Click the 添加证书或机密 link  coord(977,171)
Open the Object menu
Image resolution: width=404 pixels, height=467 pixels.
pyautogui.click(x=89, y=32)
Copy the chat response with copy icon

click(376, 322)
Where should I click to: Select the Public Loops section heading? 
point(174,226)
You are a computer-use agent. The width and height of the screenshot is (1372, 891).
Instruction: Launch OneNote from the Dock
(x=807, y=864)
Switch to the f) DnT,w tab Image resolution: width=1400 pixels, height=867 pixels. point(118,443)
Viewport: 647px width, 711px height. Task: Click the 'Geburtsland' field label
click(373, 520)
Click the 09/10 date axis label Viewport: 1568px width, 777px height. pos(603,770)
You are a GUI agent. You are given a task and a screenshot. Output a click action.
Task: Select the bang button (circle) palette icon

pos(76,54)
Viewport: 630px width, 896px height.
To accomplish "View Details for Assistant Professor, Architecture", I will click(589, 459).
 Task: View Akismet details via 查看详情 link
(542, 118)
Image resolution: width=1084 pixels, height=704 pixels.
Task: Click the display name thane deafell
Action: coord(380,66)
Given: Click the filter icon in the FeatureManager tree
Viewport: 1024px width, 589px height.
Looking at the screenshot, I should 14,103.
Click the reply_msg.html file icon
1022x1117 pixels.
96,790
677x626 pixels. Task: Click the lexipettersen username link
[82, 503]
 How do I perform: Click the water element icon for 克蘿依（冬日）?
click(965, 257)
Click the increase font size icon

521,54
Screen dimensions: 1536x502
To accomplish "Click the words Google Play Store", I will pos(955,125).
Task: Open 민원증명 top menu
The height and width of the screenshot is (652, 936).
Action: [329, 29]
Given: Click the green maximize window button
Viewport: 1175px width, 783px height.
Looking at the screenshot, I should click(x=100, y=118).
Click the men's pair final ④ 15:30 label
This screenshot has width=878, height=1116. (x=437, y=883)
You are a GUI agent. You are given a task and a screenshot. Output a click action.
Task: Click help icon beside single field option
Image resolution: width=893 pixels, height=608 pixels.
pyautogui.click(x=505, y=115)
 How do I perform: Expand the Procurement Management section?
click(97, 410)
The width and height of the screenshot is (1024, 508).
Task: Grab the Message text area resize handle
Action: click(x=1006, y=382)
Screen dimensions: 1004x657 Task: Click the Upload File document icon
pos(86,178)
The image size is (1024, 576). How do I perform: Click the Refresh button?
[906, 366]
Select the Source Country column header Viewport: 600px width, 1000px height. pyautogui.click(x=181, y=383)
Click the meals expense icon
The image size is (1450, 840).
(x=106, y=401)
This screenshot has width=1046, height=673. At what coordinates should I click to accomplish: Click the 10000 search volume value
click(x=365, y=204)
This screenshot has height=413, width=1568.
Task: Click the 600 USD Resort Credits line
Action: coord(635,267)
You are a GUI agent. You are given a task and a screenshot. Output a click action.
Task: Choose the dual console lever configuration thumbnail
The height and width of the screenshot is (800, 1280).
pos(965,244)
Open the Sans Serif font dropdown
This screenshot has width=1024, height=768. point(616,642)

* **STATED EXERCISE**:
Please rewrite all of the entries above, putting "Screen size" wherever "Viewport" occurs and leaving everything else unchanged.

* **RESULT OF THIS TASK**:
Click the 添加证书或机密 link  coord(977,171)
Open the Object menu
Image resolution: width=404 pixels, height=467 pixels.
pyautogui.click(x=89, y=32)
Copy the chat response with copy icon

click(376, 322)
Where should I click to: Select the Public Loops section heading? 
point(174,226)
You are a computer-use agent. The width and height of the screenshot is (1372, 891).
Instruction: Launch OneNote from the Dock
(x=807, y=864)
Switch to the f) DnT,w tab Image resolution: width=1400 pixels, height=867 pixels. point(118,443)
Screen size: 647px width, 711px height. Task: Click the 'Geburtsland' field label
click(373, 520)
Click the 09/10 date axis label Screen size: 1568px width, 777px height. pos(603,770)
You are a GUI agent. You are given a task and a screenshot. Output a click action.
Task: Select the bang button (circle) palette icon

pos(76,54)
Screen size: 630px width, 896px height.
To accomplish "View Details for Assistant Professor, Architecture", I will click(589, 459).
 Task: View Akismet details via 查看详情 link
(542, 118)
Image resolution: width=1084 pixels, height=704 pixels.
Task: Click the display name thane deafell
Action: coord(380,66)
Given: Click the filter icon in the FeatureManager tree
Screen size: 1024px width, 589px height.
Looking at the screenshot, I should 14,103.
Click the reply_msg.html file icon
1022x1117 pixels.
96,790
677x626 pixels. Task: Click the lexipettersen username link
[82, 503]
 How do I perform: Click the water element icon for 克蘿依（冬日）?
click(965, 257)
Click the increase font size icon

521,54
Screen dimensions: 1536x502
To accomplish "Click the words Google Play Store", I will pos(955,125).
Task: Open 민원증명 top menu
The height and width of the screenshot is (652, 936).
Action: [329, 29]
Given: Click the green maximize window button
Screen size: 1175px width, 783px height.
Looking at the screenshot, I should click(x=100, y=118).
Click the men's pair final ④ 15:30 label
This screenshot has width=878, height=1116. (x=437, y=883)
You are a GUI agent. You are given a task and a screenshot. Output a click action.
Task: Click help icon beside single field option
Image resolution: width=893 pixels, height=608 pixels.
pyautogui.click(x=505, y=115)
 How do I perform: Expand the Procurement Management section?
click(97, 410)
The width and height of the screenshot is (1024, 508).
Task: Grab the Message text area resize handle
Action: click(x=1006, y=382)
Screen dimensions: 1004x657 Task: Click the Upload File document icon
pos(86,178)
The image size is (1024, 576). How do I perform: Click the Refresh button?
[906, 366]
Select the Source Country column header Screen size: 600px width, 1000px height. pyautogui.click(x=181, y=383)
Click the meals expense icon
The image size is (1450, 840).
(x=106, y=401)
This screenshot has width=1046, height=673. At what coordinates should I click to accomplish: Click the 10000 search volume value
click(x=365, y=204)
This screenshot has height=413, width=1568.
Task: Click the 600 USD Resort Credits line
Action: coord(635,267)
You are a GUI agent. You are given a task and a screenshot. Output a click action.
Task: Choose the dual console lever configuration thumbnail
The height and width of the screenshot is (800, 1280).
pos(965,244)
Open the Sans Serif font dropdown
This screenshot has width=1024, height=768. point(616,642)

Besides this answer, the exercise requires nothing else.